I spent about an hour at US National Team training yesterday at Barry University in Miami Shores. I was completely alone watching the practice as the college had a baseball game and people were coming in and out of the complex preparing for the game. I could not find the USSF’s press officer, who is always very good at helping with interviews, but that was fine because I was simply there to watch training and get a feel for Coach Bradley’s thinking going into the next set of qualifiers.

What amazed me the most about the training session is how well European based players deal with long flights and are able to train at full speed immediately. Obviously a number of national team members had big weekends: most notably Clint Dempsey whose Fulham team shocked Man U at Craven Cottage.

Brad Guzan at times was practicing shot stopping at the other end and I must say for a guy who got surprise action at Anfield on Sunday afternoon, he looked incredibly good just 50 hours later. This brings me to a very serious point about David Beckham. The English press and Three Lions fans have repeatedly said he cannot perform when flying great distances for national team training or matches. Yet the American footballer seems more than capable of doing this. Brazilians do it all the time. Argentines also. Today, I am stopping in on the Honduran team which is training in Fort Lauderdale, and they have been forced to cope with the situation more and more.

So what makes England so special and so extraordinary that they can horde lots of the talent in club football, yet cannot get with the times when it comes to international football? Why do the English feel they must always dictate the rules to the rest of the world? I respect the fact that they invented this game and exported it throughout the globe. I really do. Some of my previous writing and discussions on radio shows backs up that point. I’ve even been accessed of being an Anglophile by a number of readers/listeners. But again on this issue they have no idea what other nations go through to prepare for a World Cup Qualifier.

The simple fact that Americans are used to flying several hours from point to point, while domestic flights within the UK are becoming rarer and rarer (British Airways Super Shuttle service has gone by the wayside, and BMI has cut several long time routes from Heathrow to the Midlands and other points north) and train/coach travel continues to be preferred. So the idea of flying for ten hours and then training that afternoon or evening seems very foreign and somewhat risky for the body to the average insulated English footy pundit.

Their ignorance in furthered by a lack of available world football on British TV. For example, you cannot even watch Serie A in the UK? Not to mention key internationals between nations outside Europe. To a certain extent Setanta has helped to alleviate this problem, but many homes don’t have Setanta and still a huge gap exists on what matches are on TV in Britain.

When it comes to the United States, the English base many of their negative perceptions about the US National Team on watching MLS highlights. Again, they have taken very little time to decipher the fact that fewer regular call ups to Bob Bradley’s squad are in MLS than are in continental European leagues that they never watch or hardly ever track.

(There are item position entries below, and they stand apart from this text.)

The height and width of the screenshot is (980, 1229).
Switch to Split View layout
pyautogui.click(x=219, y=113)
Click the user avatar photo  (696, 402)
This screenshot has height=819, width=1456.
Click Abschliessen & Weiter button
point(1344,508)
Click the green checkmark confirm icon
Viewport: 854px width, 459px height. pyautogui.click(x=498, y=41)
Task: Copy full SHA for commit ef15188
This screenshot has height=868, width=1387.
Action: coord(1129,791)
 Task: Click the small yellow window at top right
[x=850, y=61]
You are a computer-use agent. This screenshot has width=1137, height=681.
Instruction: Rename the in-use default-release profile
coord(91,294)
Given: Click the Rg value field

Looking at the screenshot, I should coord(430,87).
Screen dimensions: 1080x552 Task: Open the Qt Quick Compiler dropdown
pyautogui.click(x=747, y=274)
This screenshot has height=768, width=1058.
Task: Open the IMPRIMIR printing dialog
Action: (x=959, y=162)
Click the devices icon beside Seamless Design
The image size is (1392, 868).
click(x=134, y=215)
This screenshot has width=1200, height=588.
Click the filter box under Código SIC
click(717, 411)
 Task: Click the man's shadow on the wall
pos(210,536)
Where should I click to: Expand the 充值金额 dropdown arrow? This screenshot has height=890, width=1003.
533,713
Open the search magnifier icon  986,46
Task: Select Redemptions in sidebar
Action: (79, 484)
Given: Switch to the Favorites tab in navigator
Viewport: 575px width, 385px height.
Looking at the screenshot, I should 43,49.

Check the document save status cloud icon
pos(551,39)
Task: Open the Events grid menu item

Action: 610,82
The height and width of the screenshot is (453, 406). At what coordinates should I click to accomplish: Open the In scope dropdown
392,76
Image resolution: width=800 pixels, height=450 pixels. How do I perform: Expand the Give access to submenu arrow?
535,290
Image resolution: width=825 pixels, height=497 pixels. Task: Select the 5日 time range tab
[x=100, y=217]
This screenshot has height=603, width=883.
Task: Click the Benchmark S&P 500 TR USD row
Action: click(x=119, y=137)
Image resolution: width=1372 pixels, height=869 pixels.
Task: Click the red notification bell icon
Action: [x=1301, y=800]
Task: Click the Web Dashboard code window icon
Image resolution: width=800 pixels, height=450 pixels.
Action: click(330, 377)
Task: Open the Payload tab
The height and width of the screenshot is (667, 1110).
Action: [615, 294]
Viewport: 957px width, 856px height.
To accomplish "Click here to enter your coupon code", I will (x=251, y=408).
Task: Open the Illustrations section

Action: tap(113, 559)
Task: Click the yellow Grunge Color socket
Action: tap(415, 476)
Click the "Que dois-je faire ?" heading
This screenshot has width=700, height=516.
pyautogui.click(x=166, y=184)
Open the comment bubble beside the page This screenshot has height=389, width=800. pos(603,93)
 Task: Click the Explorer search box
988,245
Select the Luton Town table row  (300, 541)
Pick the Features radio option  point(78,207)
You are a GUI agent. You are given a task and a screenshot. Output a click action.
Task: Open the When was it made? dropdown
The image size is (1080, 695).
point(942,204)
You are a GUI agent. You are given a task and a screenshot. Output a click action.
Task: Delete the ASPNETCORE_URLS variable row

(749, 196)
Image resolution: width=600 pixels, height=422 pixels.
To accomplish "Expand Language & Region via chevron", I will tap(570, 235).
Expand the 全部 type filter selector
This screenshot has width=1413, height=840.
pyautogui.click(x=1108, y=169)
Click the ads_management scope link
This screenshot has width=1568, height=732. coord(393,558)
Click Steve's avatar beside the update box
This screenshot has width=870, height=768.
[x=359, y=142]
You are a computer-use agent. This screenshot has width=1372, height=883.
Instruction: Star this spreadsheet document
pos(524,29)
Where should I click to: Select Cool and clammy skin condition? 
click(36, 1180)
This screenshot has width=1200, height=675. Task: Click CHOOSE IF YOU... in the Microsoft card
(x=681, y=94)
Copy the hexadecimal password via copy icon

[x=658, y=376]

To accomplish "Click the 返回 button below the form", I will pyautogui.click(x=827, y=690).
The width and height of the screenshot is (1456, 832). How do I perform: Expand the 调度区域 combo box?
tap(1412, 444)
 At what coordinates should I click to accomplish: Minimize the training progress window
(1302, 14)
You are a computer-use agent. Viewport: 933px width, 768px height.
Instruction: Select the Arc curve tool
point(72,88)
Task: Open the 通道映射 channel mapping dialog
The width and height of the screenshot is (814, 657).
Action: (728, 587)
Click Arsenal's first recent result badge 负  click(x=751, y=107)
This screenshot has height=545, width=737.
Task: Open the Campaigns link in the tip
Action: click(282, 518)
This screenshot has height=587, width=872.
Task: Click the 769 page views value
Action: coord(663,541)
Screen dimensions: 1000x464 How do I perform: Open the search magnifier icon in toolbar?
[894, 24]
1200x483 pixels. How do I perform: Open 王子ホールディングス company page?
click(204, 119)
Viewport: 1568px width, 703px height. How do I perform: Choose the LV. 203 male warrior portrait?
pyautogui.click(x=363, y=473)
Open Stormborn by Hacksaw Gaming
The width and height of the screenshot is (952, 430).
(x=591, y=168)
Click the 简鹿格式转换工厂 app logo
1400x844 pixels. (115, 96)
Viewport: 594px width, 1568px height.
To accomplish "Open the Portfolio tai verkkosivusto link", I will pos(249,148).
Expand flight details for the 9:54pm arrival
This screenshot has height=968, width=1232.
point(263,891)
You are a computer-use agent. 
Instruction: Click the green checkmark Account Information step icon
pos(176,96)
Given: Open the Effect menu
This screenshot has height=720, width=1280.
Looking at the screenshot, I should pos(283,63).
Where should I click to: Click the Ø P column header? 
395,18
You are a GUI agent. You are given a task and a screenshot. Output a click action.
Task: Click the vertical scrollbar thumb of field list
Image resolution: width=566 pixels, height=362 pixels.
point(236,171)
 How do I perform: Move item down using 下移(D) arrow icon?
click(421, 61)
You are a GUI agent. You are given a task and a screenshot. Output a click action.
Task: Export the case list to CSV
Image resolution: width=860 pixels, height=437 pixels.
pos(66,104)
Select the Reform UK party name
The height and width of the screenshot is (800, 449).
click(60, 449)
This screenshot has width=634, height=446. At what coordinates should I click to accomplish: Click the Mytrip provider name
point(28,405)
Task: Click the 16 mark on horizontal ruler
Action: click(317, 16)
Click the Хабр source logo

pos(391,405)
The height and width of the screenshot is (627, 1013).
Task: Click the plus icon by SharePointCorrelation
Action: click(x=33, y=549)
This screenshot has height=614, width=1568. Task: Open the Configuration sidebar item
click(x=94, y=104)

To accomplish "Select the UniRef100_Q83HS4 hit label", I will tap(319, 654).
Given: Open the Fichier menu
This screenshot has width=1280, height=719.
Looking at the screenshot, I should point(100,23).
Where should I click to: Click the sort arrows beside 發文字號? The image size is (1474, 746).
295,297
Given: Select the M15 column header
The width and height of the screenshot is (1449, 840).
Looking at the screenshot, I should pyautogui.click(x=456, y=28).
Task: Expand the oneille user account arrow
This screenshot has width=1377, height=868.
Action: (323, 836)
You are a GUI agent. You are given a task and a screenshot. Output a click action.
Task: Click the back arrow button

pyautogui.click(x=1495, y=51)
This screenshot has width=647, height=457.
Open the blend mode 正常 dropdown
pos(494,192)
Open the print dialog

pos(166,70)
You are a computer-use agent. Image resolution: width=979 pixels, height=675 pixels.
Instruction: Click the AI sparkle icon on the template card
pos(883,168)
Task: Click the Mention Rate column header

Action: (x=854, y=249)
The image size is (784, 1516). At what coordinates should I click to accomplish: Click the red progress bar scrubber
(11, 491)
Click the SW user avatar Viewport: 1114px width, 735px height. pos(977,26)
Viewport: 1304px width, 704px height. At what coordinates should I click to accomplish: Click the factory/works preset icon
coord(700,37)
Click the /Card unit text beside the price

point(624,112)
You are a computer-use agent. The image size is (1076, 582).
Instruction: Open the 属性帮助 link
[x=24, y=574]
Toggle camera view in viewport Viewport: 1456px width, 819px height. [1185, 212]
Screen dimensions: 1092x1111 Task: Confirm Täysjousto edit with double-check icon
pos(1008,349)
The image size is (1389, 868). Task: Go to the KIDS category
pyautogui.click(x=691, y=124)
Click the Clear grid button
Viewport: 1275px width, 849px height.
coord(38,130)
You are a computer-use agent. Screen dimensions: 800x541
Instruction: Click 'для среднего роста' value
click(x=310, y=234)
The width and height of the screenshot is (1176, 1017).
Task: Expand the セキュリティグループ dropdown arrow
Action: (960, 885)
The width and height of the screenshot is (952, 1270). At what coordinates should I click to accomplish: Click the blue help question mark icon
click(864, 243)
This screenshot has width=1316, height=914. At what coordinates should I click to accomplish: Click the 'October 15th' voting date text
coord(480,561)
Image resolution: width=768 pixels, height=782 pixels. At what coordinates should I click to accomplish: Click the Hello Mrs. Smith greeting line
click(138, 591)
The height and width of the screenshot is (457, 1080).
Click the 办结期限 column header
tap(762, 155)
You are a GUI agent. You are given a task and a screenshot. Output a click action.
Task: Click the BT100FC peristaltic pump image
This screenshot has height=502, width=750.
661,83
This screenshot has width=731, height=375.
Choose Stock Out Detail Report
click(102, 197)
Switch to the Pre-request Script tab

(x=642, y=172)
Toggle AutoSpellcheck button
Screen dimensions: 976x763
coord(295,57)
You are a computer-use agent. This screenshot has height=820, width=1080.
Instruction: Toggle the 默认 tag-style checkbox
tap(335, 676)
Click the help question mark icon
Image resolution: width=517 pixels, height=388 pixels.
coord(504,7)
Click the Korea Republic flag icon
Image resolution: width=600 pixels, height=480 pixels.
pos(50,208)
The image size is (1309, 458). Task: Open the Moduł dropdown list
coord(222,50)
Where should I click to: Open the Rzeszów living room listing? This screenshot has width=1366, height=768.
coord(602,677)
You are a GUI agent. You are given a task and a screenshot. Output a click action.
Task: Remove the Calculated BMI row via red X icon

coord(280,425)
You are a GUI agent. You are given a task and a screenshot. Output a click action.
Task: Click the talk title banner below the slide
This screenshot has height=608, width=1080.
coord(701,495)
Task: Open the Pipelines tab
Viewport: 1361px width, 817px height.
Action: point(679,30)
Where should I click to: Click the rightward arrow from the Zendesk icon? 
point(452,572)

While the US performance at Wembley was disappointing last May, I was in attendance and tried to explain to the Three Lions Supporters that Josh Wolff, Rico Clark and Nate Jaqua weren’t exactly the top American players while Landon Donovan, injured earlier in the week training in Watford, and Pablo Mastroeni left behind in deference to MLS’ desire to play right through international breaks were. (Pablo in particular would have been useful in that match) But when you have seldom few chances to shape a perception it tends to linger. English perceptions have been shaped by this unfortunate performance with a virtual B team and an even more distressing match in Chicago back in 2005 where the US with a full lineup was humbled by an English B- team.

The US will likely give two credible performances this week. Bob Bradley knows how to manage his team in these situations. With only six North American based players (MLS and FMF) the other sixteen players have all arrived from Europe. Yet the US is always ready for these qualifiers. It seems to me management is more than tactics and Coach Bradley understands his team, the American player and how to push the right buttons to maintain fitness and get results. Perhaps he deserves more credit for what is really not an easy job, especially by the established standard of English football.